First posted on August 20, 2006
Protection and Tracking Work Together to Create Secure Remote Support
Occasionally, a customer, reporter, or friend will ask about the security of remote control support. The context is usually that remote control is having someone who is not there move your mouse and type on your keyboard and that is kind of scary. The truth is that after a user has been supported using remote control once, they generally want to be supported with it all the time. It is so much more convenient and so much less frustrating than being supported over the phone.
Beyond the obvious benefits to the user of enabling the support rep to fix the problem directly vs. trying to tell the user how to do it, I want to argue that remote support is not only as secure as on site or phone support, but actually more secure. Let me explain.
PC security comes down to two things:
- Protection and…
- Tracking
The two aspects of PC security have to work together because neither is perfect. If protection were perfect, you wouldn’t need to track what happens on your PC, and if tracking were perfect…well, you might still need protection, but you would, theoretically, need it less because you would immediately know what happened and who was responsible for it.
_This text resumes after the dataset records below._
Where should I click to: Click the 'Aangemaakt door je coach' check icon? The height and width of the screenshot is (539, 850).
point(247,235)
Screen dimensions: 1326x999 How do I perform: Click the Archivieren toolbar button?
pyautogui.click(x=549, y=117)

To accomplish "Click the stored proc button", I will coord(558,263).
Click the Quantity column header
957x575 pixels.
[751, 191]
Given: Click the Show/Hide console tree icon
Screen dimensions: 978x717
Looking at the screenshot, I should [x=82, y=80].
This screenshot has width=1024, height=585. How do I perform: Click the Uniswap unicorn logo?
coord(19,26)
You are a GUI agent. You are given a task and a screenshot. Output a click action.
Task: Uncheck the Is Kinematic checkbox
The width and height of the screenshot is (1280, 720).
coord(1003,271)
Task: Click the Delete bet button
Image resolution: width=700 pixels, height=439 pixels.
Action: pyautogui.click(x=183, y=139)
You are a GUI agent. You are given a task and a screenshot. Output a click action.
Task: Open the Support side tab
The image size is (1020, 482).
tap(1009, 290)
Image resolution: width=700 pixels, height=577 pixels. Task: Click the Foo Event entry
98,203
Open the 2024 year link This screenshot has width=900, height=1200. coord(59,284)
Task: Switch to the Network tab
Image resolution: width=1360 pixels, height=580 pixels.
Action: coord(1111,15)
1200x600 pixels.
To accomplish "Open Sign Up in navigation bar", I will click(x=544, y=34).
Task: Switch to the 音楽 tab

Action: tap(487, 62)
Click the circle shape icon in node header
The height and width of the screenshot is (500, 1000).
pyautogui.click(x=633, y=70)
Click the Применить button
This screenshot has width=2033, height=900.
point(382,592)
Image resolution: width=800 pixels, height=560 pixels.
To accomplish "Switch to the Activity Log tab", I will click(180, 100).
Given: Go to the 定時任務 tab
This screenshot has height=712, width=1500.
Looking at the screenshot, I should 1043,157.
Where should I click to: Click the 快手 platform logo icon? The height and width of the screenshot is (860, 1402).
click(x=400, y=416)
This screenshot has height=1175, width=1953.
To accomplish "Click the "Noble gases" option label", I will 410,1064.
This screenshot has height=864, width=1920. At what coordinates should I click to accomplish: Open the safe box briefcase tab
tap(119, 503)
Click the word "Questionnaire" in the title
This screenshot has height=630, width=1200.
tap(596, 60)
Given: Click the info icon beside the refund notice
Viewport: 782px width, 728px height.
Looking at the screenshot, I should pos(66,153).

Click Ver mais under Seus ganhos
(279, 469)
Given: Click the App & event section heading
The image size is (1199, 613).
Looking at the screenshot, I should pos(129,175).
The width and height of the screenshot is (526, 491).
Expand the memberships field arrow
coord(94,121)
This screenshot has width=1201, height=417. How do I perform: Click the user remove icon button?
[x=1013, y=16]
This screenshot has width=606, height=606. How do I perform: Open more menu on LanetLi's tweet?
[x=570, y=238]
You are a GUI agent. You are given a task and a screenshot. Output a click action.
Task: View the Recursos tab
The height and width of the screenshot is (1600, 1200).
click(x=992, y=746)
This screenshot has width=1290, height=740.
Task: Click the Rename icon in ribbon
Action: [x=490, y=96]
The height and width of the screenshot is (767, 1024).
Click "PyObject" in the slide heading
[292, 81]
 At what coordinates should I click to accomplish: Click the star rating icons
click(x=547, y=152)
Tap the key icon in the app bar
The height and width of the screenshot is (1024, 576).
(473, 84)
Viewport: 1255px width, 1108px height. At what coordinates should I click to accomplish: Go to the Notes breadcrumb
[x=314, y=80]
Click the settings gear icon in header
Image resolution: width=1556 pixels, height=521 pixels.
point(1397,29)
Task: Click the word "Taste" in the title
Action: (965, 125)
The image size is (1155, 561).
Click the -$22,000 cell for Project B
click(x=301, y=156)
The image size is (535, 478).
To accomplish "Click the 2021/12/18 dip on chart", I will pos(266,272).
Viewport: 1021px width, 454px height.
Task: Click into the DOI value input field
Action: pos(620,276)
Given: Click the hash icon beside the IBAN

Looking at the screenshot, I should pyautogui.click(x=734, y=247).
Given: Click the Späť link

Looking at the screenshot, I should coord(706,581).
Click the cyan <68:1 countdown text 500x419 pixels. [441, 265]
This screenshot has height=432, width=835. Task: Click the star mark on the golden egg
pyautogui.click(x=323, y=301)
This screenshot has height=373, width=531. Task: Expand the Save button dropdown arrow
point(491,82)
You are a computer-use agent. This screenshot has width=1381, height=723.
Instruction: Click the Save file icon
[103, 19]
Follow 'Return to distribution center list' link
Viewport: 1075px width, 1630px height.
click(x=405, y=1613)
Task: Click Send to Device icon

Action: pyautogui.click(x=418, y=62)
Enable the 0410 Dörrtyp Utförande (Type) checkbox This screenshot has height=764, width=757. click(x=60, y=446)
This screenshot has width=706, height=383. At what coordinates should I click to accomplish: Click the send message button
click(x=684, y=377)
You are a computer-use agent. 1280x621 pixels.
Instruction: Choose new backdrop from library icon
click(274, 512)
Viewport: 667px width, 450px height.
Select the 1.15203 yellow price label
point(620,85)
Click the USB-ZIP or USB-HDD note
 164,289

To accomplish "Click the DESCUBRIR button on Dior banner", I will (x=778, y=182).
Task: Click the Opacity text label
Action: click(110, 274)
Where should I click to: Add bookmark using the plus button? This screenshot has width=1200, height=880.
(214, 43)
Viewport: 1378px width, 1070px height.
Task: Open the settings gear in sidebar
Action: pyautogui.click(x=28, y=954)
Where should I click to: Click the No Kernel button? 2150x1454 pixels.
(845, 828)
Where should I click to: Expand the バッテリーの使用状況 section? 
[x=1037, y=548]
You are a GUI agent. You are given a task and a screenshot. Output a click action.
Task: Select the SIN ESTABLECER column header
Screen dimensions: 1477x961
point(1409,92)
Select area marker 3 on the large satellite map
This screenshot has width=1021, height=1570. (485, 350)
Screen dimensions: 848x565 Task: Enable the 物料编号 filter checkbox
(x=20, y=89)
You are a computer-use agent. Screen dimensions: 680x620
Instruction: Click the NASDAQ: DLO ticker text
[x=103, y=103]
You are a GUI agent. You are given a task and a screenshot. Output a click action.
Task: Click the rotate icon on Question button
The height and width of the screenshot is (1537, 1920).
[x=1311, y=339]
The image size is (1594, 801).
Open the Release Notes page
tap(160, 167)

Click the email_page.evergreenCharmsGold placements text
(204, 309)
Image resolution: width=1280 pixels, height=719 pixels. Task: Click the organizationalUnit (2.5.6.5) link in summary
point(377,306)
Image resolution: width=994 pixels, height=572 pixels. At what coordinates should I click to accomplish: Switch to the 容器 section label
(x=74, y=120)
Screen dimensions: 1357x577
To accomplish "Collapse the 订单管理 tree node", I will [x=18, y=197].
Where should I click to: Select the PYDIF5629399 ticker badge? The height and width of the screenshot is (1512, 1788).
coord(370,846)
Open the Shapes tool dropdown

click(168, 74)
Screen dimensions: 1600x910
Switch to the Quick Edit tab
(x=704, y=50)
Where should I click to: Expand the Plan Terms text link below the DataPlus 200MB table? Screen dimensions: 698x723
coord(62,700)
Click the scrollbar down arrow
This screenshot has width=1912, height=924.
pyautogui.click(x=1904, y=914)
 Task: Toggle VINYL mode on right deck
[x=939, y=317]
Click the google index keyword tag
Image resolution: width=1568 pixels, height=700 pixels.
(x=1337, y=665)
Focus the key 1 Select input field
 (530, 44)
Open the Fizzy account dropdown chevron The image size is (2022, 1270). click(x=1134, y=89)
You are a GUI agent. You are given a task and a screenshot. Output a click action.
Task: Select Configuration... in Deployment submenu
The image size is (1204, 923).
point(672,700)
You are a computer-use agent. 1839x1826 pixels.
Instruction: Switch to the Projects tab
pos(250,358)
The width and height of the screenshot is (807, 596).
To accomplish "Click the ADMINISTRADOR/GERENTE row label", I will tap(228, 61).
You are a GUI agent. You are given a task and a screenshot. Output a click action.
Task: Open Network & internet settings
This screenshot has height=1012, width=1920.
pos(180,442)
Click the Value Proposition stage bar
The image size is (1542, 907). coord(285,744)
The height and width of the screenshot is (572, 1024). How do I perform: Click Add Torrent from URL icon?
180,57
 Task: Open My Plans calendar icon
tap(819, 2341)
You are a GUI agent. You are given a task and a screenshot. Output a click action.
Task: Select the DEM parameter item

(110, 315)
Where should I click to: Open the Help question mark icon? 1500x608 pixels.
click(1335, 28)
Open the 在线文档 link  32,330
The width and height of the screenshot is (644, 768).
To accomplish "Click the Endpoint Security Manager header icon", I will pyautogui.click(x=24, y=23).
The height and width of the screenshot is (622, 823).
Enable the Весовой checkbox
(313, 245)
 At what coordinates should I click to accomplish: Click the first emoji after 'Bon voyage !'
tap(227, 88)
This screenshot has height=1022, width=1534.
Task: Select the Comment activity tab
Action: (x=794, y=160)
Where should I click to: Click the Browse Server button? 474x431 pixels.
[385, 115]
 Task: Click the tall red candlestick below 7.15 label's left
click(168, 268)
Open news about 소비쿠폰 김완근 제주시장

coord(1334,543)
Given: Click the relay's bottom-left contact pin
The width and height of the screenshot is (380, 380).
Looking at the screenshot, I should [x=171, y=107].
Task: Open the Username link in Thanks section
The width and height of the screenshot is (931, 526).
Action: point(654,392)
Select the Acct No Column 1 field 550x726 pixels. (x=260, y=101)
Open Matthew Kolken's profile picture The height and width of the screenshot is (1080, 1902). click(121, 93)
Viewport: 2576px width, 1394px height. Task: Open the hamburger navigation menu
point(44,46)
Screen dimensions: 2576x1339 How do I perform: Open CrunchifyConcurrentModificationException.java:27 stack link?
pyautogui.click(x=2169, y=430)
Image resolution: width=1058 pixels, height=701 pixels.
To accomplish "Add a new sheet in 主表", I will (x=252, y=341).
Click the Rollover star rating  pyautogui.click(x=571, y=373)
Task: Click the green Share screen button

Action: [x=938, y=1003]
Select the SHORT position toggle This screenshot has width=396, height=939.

Let’s examine the two traditional support methods in the light of security’s two chief counter-measures:
On Site Support
When a support rep comes onsite to fix a PC problem, the rep is given access to the computer in order to resolve the issue. From the point the rep sits down, he has complete, undisputed control of the PC. Unless the user wrestles him out of the chair, the rep is king of the computer. So by way of protection, bringing the rep onsite is pretty much opening the kimono. The rep may not even be supervised while he is performing the repair. He could switch out the hard drive of the PC and the user might not know it for an hour. As to tracking, unless the user is watching over the rep’s shoulder, the rep is pretty free from accountability. He’s supposed to get it fixed, but in the meantime, no one is keeping track of what goes on underneath the mouse. A system log wouldn’t distinguish between one user and another, so it would be impossible to determine who did what except by time signatures. Who’s hand was holding the mouse when the contents of the “legal” folder was emailed to a non-descript yahoo account?
Phone Support
People assume that phone support is rather benign, and in a way, it sort of is. After all, nothing happens that the user is not aware of. Not a click, not a character. So you’d think that the user is protected and that everything that is done is easily tracked.
The problem, though, is that there is a very unsteady communication channel between the rep and the user that both leaves the user exposed to attack and prevents the user from tracking what the rep did or did not do.
From a protection standpoint, the rep is instructing the user in accomplishing what the user would have no business doing without the rep’s guidance. Many users are as unaware of how to resolve an issue after they successfully resolved the issue with the rep’s help as they were before making the call. The rep could instruct the user to delete all registry entries and the average user would dutifully obey, without having a clue what was happening. In theory, the user is in control, but in reality, no one is in control. The rep can’t be sure of what the user is doing in response to his instructions and the user can’t be sure that what the rep tells him is correct.
From a tracking standpoint, phone support is a huge problem. The user may have been just acting on instructions, but it was still the user who was doing it. If something goes wrong, the fault is hard to determine. Who caused the system to crash? Was it the rep who gave the dumb or malicious instructions or was it the user who failed to click “Rename” and clicked “Delete” instead? No one knows, and unless the phone is tapped, it’s just one person’s word against another.
Compare to this, the relative bliss of a remote support session.
From a protection standpoint, the user is able to sit in the same chair they always do and watch what is happening on their screen. In fact, the user never has to let go of the mouse. In NetworkStreaming’s SupportDesk, the user even has overriding mouse control, so if the user moves their mouse, the user takes back control of the mouse.
From a tracking standpoint, the entire session is logged, and can be accessed later. The support rep administrator knows how long the rep was connected, what the rep did, what files were transferred, and what the public and private IP address of the rep is. Furthermore, in an upcoming release of SupportDesk, the entire session will be recorded to ensure that there is no ambiguity about who did what and who is responsible.
So despite the security concerns, remote desktop control is actually more secure than traditional support methods, not less.